Greece's progress will be monitored by the IMF on a quarterly basis.

"If growth is much weaker than the official forecasts, then as soon as the summer, Greece could be under heavy pressure to implement yet more extremely onerous fiscal measures," predicted May, noting that Greek tax receipts were 7% lower than a year earlier in January.

"And even if Greece accepts more austerity and structural reforms in the short term, its appetite will surely fade unless government bond yields start to fall, the banking sector begins to stabilise and economic growth returns. Such developments are a distant prospect," he added.

Louise Cooper, markets analyst at BCG Partners, echoed May's view. "The parliamentary vote last night is being viewed as an important step to save Greece but it is just that, one step, with a marathon still to go and a knackered and unfit runner," she said.

Greece has consistently failed to deliver on promises, which has led driven eurozone ministers to increasingly levels of frustration. With an unemployment rate of 20%, it faced the potential of bankruptcy and a potential exit from the eurozone if it did not service its debts.

Cooper believes that were it not for the impact on the rest of the eurozone, Greece would have been allowed to fail months ago.

A Greek bankruptcy could lead to a contagion and even a break-up of the eurozone, something that the eurozone leaders do not want. As Germany's Angela Merkel has said: "if the euro fails, Europe fails".

Is Italy the next Greece?

With €1.9 trillion in outstanding debt, Italy's debt burden is greater than Greece, Portugal and Spain combined.
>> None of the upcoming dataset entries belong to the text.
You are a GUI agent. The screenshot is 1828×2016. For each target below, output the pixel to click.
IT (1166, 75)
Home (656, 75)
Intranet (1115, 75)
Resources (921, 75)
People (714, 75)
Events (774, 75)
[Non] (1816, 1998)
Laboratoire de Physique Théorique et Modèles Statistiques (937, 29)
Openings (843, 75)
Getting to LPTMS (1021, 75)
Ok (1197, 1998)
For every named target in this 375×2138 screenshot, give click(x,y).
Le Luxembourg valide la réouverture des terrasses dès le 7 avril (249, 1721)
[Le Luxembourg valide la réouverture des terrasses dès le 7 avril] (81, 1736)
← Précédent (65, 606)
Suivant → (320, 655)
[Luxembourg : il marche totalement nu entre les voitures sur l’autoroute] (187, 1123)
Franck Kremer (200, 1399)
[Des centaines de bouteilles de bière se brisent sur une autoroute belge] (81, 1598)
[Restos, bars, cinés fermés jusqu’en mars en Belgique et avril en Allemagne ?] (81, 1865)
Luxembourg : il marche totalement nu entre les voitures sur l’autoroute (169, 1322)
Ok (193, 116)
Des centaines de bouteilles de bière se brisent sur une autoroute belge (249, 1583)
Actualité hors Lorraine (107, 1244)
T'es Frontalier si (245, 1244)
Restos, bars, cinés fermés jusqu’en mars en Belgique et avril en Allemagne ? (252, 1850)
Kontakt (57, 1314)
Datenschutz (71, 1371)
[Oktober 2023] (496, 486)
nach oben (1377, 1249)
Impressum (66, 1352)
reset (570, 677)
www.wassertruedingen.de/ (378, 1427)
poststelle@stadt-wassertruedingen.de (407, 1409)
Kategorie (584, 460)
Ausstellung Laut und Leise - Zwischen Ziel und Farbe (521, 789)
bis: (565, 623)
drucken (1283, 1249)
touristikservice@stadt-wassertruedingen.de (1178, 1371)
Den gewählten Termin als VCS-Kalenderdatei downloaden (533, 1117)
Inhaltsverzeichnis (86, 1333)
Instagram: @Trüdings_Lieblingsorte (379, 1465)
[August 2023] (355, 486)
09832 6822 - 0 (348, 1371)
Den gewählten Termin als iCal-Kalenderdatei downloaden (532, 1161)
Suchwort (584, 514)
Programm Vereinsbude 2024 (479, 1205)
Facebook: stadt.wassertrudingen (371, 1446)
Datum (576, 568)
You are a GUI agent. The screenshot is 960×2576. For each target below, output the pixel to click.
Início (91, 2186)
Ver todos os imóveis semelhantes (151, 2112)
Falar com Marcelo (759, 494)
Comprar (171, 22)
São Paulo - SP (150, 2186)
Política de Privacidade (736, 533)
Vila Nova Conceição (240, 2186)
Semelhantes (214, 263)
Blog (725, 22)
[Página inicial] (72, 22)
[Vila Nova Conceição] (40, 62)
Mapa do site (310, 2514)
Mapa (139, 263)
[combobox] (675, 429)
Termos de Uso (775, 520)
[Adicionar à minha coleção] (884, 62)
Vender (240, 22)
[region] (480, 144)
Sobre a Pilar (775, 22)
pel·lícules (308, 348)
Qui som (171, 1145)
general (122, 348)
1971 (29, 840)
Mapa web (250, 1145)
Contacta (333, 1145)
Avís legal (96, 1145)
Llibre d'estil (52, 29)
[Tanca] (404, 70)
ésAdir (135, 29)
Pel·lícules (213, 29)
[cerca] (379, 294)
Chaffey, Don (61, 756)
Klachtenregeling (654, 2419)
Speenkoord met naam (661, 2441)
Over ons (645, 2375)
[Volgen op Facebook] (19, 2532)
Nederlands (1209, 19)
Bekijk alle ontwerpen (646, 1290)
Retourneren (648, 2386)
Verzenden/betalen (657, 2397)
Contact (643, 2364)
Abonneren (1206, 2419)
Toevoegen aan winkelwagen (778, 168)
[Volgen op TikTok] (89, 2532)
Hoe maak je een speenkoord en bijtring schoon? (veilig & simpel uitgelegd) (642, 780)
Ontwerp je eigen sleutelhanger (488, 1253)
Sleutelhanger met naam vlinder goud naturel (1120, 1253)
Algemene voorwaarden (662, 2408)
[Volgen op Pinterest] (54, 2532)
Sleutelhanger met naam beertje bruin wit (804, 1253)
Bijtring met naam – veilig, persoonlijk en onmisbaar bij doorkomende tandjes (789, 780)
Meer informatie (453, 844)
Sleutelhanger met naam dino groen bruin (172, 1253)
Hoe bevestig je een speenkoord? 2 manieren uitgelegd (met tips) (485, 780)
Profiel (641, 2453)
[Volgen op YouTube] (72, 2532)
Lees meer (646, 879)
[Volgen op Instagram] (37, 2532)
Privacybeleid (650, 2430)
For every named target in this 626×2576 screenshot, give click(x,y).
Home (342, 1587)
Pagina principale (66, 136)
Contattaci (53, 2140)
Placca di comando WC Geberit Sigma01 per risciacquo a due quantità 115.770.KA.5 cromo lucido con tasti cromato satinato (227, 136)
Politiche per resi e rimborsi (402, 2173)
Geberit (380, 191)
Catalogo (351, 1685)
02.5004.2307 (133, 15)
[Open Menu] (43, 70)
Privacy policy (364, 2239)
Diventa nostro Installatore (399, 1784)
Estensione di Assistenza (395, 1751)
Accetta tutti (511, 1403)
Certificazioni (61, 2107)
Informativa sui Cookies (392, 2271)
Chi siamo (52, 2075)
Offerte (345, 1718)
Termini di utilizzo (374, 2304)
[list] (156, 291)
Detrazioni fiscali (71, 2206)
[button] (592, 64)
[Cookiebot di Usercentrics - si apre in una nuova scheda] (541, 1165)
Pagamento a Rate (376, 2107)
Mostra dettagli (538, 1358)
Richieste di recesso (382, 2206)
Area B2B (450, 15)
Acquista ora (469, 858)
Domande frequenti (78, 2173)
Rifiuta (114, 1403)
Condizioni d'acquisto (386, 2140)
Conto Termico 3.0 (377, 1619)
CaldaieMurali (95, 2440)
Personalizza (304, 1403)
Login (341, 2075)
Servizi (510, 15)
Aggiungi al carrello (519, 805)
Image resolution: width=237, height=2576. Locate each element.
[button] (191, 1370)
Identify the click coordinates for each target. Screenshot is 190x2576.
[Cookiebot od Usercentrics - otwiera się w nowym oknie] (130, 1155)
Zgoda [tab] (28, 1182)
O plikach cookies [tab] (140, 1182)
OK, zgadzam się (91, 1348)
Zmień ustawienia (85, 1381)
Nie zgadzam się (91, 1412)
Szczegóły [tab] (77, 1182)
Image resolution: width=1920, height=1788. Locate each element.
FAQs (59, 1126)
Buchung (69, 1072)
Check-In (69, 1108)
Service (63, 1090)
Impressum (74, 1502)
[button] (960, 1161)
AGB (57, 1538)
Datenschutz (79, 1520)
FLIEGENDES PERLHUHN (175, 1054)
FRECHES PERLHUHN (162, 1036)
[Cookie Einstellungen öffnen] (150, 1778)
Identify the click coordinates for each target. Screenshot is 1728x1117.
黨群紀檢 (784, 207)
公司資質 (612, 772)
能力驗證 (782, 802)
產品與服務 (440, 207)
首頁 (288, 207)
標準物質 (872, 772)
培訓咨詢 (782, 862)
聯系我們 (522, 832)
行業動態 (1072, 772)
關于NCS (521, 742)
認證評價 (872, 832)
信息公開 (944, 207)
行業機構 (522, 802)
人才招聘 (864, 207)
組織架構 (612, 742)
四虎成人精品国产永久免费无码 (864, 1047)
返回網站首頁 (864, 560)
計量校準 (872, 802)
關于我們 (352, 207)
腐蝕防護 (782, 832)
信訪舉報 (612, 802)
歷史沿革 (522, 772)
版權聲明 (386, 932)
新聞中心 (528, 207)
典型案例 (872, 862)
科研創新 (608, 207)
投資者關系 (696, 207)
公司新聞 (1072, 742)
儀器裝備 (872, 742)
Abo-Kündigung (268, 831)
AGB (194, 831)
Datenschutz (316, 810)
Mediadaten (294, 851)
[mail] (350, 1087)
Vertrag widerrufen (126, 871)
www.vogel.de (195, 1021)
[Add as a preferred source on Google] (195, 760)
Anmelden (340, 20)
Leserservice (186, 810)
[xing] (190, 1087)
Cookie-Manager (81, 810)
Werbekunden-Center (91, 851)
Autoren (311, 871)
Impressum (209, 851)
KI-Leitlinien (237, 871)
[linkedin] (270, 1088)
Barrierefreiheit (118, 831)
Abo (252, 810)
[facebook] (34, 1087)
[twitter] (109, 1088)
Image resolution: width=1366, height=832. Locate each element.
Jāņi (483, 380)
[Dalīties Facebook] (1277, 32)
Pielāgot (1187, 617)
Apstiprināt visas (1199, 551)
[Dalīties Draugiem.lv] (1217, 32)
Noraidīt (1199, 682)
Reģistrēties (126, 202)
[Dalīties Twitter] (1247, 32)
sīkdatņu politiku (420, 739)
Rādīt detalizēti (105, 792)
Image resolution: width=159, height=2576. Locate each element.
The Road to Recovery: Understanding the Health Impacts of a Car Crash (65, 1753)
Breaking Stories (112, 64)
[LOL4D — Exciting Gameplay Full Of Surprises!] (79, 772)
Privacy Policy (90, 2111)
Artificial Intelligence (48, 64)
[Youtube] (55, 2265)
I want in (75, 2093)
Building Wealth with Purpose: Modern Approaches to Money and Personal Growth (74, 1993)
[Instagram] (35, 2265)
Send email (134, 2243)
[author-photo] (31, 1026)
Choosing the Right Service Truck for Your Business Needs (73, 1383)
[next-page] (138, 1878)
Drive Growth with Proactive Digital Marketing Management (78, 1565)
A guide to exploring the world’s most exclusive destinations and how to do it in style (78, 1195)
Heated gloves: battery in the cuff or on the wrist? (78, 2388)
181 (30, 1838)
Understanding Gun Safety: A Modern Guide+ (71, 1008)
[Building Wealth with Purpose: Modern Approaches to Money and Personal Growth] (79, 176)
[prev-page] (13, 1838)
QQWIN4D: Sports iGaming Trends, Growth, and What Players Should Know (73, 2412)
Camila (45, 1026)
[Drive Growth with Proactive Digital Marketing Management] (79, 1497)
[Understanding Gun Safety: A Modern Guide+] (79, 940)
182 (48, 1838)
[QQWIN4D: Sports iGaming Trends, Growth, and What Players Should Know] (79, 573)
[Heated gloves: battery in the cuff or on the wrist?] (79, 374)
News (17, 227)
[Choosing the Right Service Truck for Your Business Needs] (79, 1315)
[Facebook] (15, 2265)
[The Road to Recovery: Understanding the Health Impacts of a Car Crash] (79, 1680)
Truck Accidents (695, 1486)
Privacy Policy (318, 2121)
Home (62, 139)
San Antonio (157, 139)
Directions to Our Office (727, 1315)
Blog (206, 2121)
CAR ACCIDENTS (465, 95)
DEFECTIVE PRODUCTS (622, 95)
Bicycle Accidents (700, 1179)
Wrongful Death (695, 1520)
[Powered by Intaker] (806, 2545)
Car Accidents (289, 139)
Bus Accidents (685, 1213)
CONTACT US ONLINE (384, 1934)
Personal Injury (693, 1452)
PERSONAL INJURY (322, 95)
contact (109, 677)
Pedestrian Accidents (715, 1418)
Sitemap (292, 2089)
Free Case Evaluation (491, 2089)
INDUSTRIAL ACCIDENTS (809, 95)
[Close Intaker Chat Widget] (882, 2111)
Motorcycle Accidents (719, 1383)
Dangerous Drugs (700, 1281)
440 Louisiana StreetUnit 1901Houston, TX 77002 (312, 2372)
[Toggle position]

With the potential contagion fear, it comes as no surprise that Italian Prime Minister Mario Monti urged the International Monetary Fund last week to be more lenient with Athens in bailout talks to prevent "a big potential explosion".

While he welcomed the IMF's insistence that Europe erect a strong firewall to prevent debt contagion from spreading, he also said the fund should not be too rigid in how it applies its lending requirements.

On his visit to the United States, he highlighted that his 12-week-old government had already seen positive results from a €30 billion austerity package introduced last year in the midst of a political and budgetary crisis and that the drop in Italian bond yields since then was a sign of greater market confidence in the country.